NAME
Lingua::DxExtractor - Extract the presence or absence of a clinical condition from radiology reports.
SYNOPSIS
use Lingua::DxExtractor;
$extractor = Lingua::DxExtractor->new( {
target_words => [ qw( embolus embolism emboli defect pe clot clots ) ],
skip_words => [ qw( history indication technique nondiagnostic ) ],
} );
$text = 'Indication: To rule out pulmonary embolism.\nFindings: There is no evidence of vascular filling defect...\n";
$final_answer = $extractor->process_text( $text ); # 'absent' or 'present'
$is_final_answer_ambiguous = $extractor->ambiguous; # 1 or 0
$debug = $extractor->debug;
$original_text = $extractor->orig_text;
$final_answer = $extractor->final_answer;
$ambiguous = $extractor->ambiguous;
$extractor->reset; # clears orig_text, final_answer, target_sentence and ambiguous
DESCRIPTION
A tool to be used to look for the presence or absence of a clinical condition as reported in radiology reports. The extractor reports a 'final answer', 'absent' or 'present', as well as reports whether this answer is 'ambiguous' or not.

### DATA FOR ANALYSIS
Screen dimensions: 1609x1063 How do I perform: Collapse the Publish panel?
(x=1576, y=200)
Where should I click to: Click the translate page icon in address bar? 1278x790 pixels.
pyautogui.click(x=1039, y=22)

* * *

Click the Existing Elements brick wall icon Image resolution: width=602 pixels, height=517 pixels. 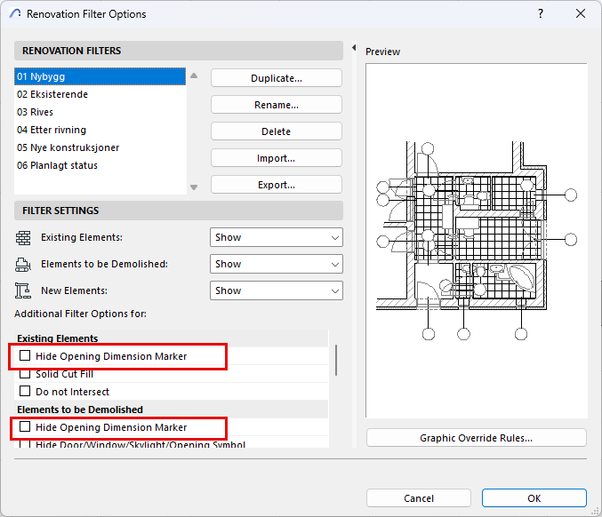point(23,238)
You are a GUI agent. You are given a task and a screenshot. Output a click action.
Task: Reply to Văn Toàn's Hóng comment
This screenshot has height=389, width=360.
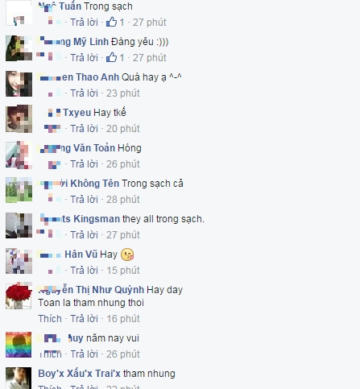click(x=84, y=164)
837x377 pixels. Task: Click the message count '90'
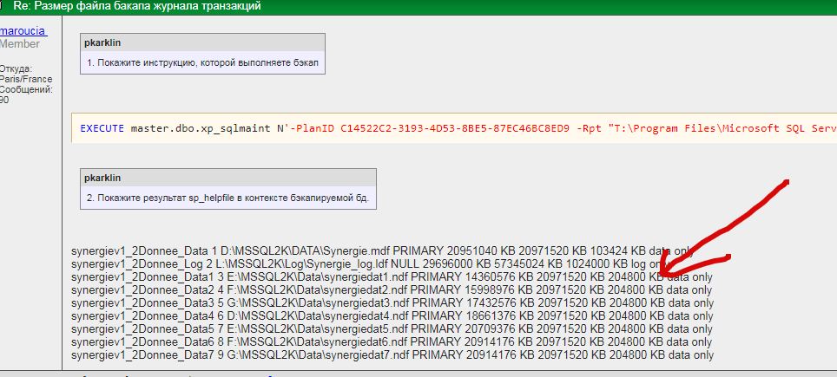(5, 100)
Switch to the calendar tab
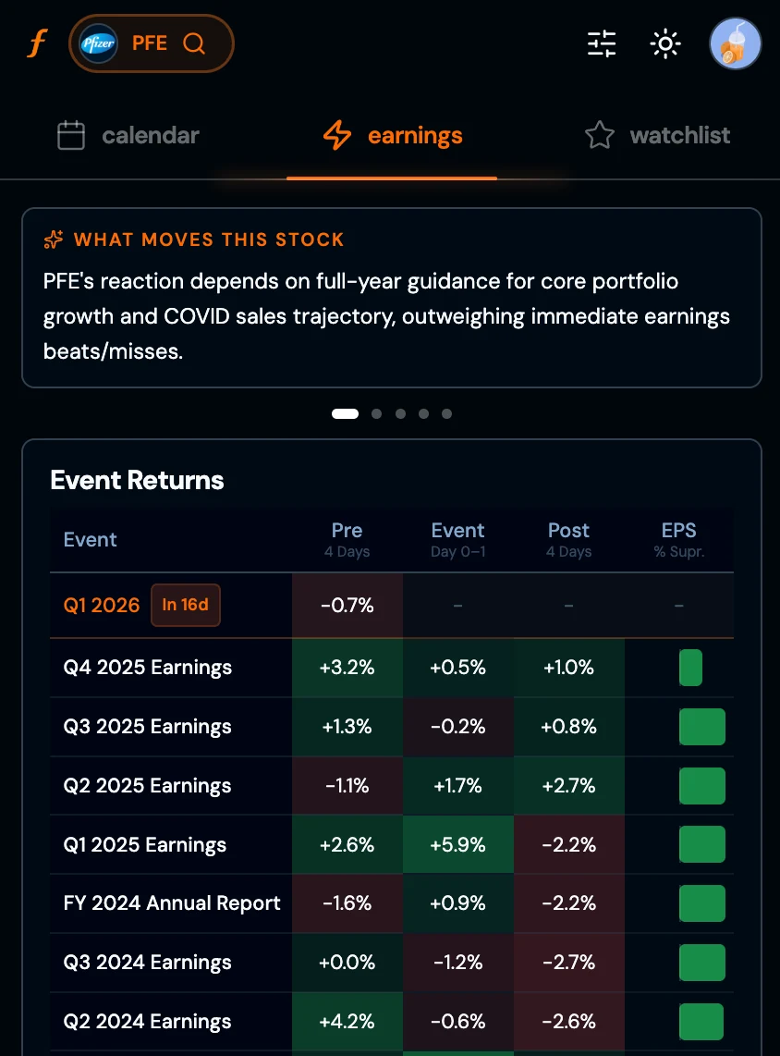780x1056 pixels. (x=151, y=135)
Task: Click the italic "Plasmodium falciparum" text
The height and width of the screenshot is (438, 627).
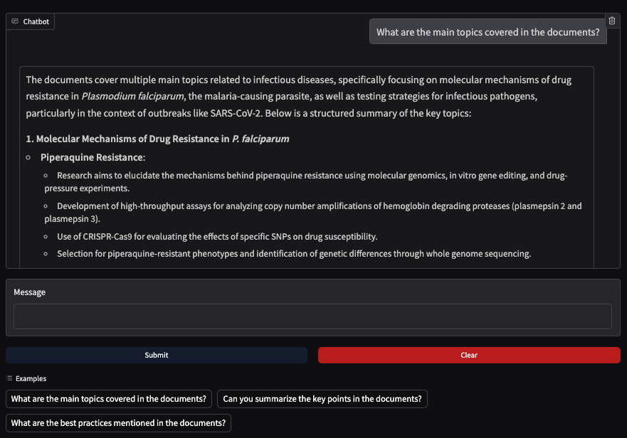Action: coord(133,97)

--

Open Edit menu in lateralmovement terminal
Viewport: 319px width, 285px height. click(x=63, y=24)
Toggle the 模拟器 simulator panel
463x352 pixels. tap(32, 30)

### TASK DESCRIPTION
Answer these questions about the Lingua::DxExtractor page:
1. Which words does the synopsis list as skip_words?
2. Which four items does the reset method clear?
3. What two values can the ambiguous method return?

### EXERCISE OUTPUT
1. history, indication, technique and nondiagnostic
2. orig_text, final_answer, target_sentence and ambiguous
3. 1 or 0